GIVEN EXERCISE = Switch "radio button" to "checkbox" in the part that opens with the line containing "The height and width of the screenshot is (1326, 828)." and runs through the end of the rows, and write those lines out again with nothing else altered. Leave the pictures out of your answer.

Dataset rows
● ● ● ●

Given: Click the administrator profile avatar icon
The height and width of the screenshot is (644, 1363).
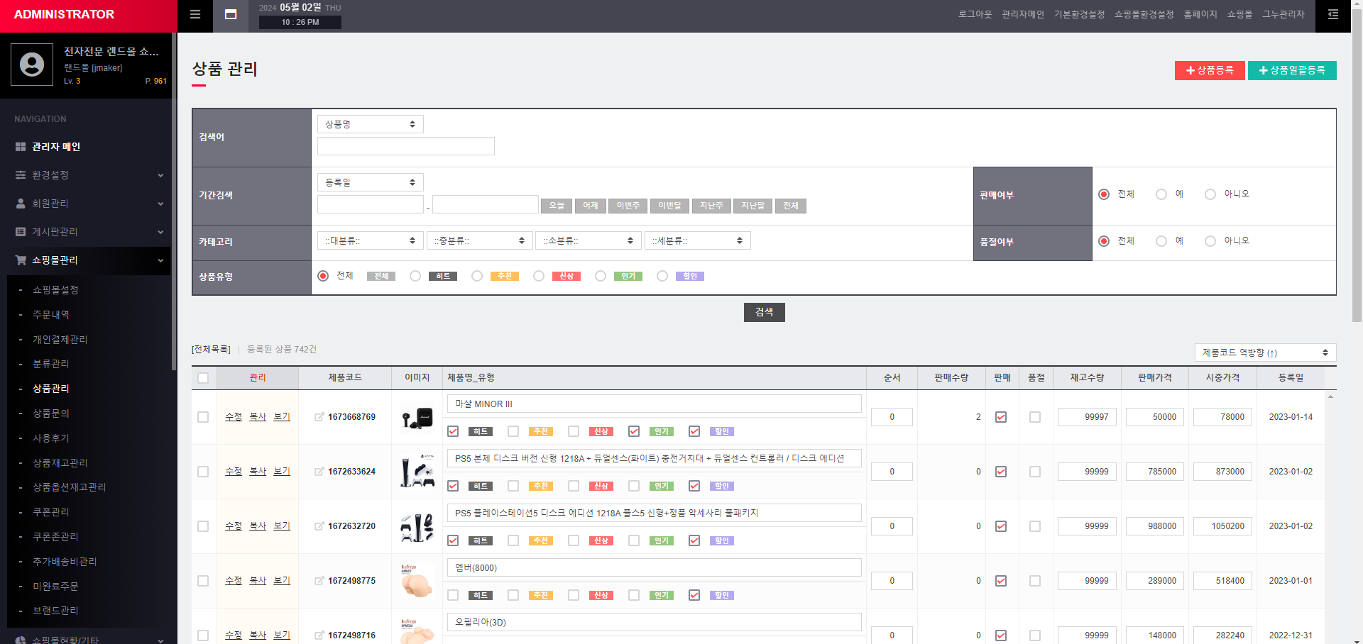Looking at the screenshot, I should [32, 65].
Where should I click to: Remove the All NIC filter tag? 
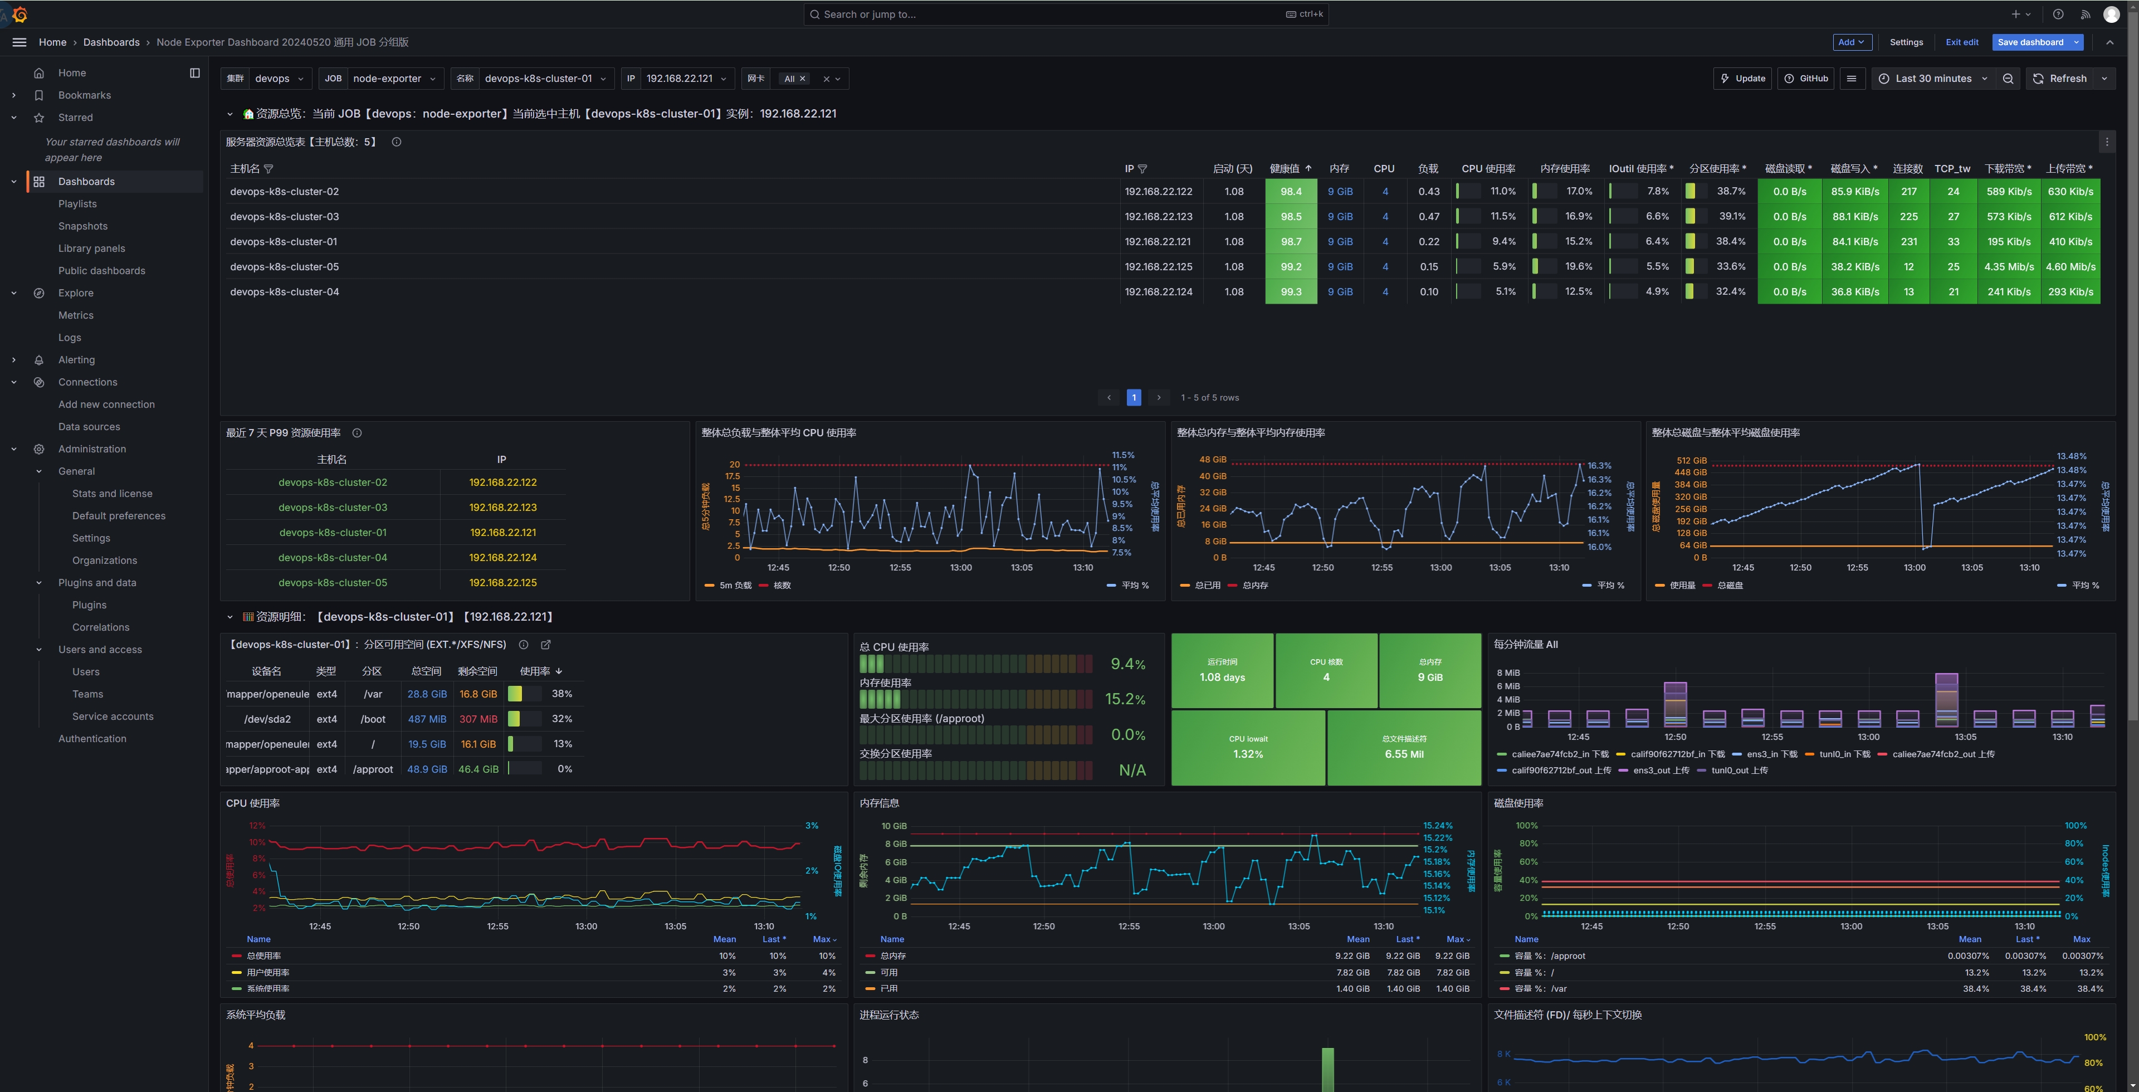[x=802, y=79]

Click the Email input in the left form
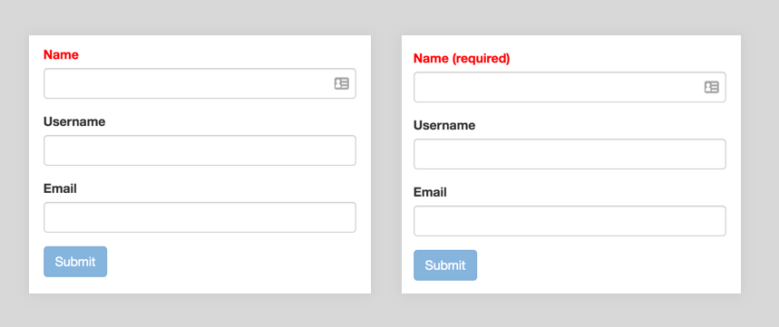(x=200, y=217)
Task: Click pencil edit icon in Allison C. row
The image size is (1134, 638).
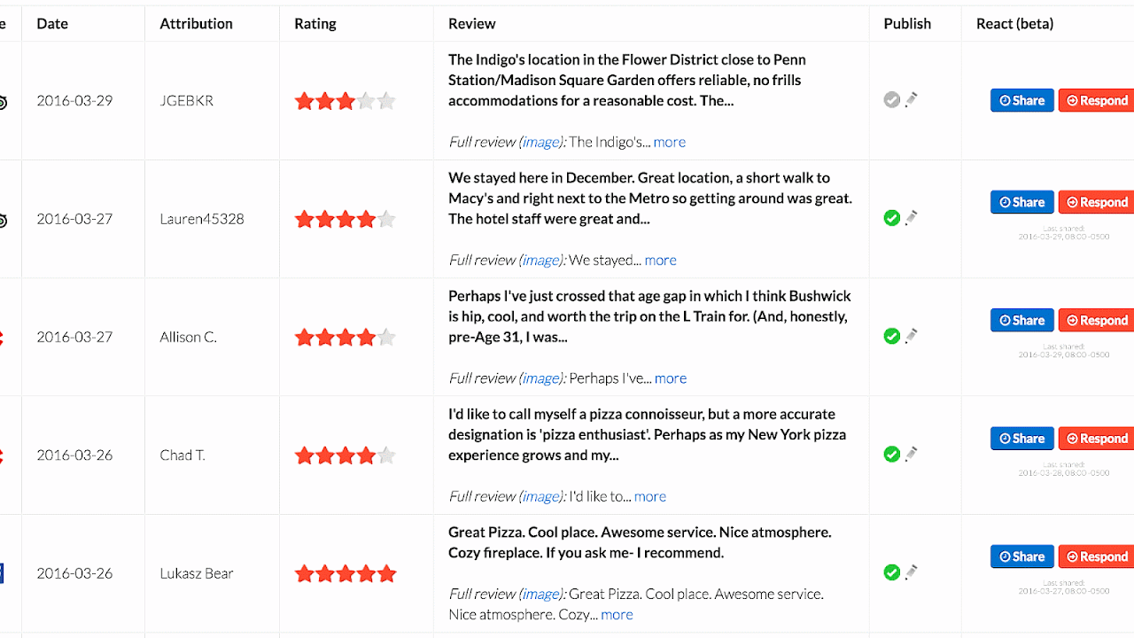Action: 912,335
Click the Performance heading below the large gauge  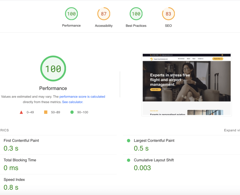[53, 88]
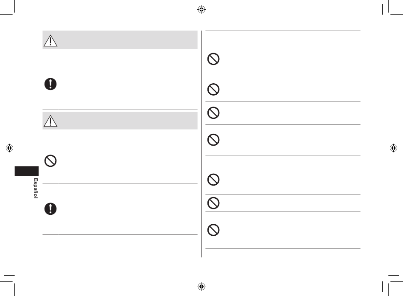
Task: Click the registration crosshair on the right margin
Action: pyautogui.click(x=394, y=148)
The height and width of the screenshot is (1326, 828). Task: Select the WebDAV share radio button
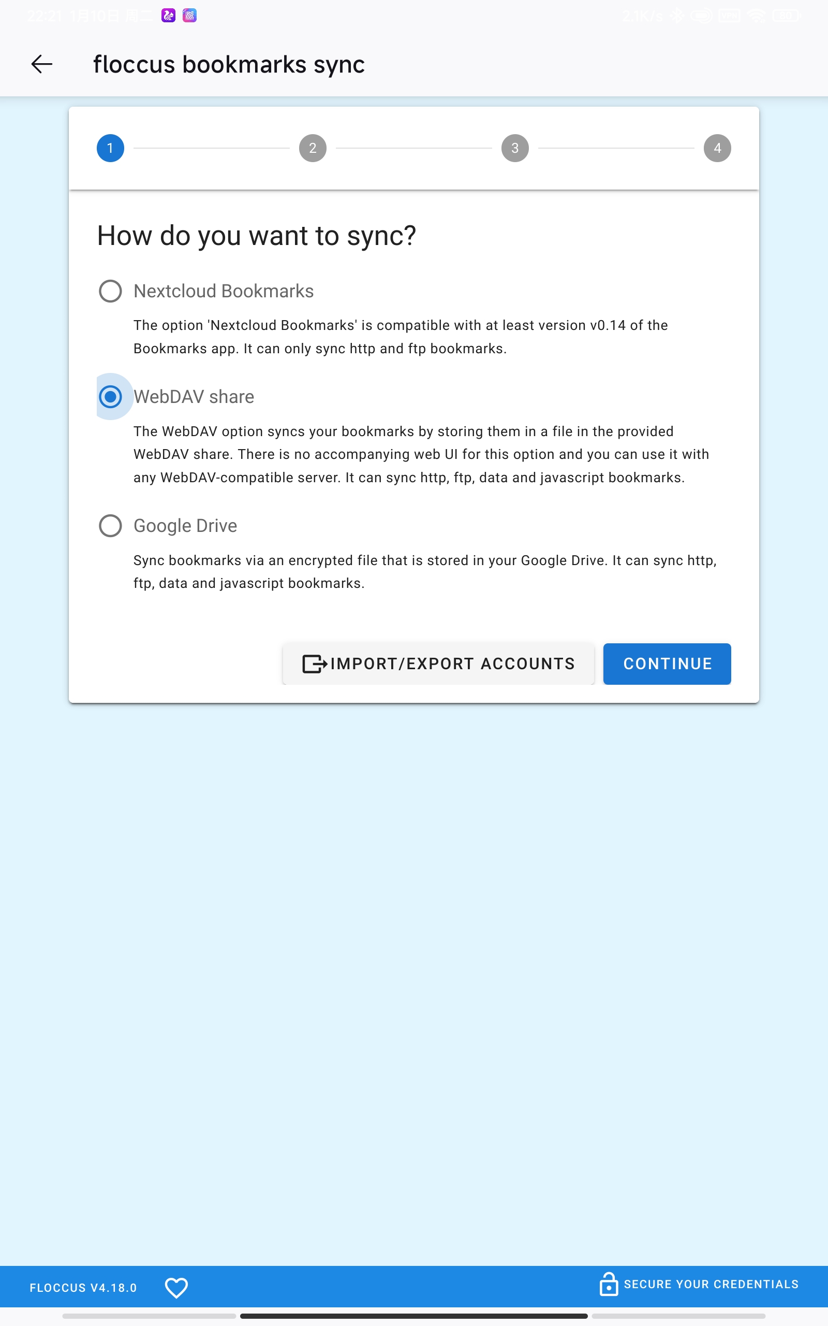pos(110,397)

● ● ● ●

SOLUTION FOR THIS TASK =
The height and width of the screenshot is (1326, 828). Task: Select the WebDAV share checkbox
pos(110,397)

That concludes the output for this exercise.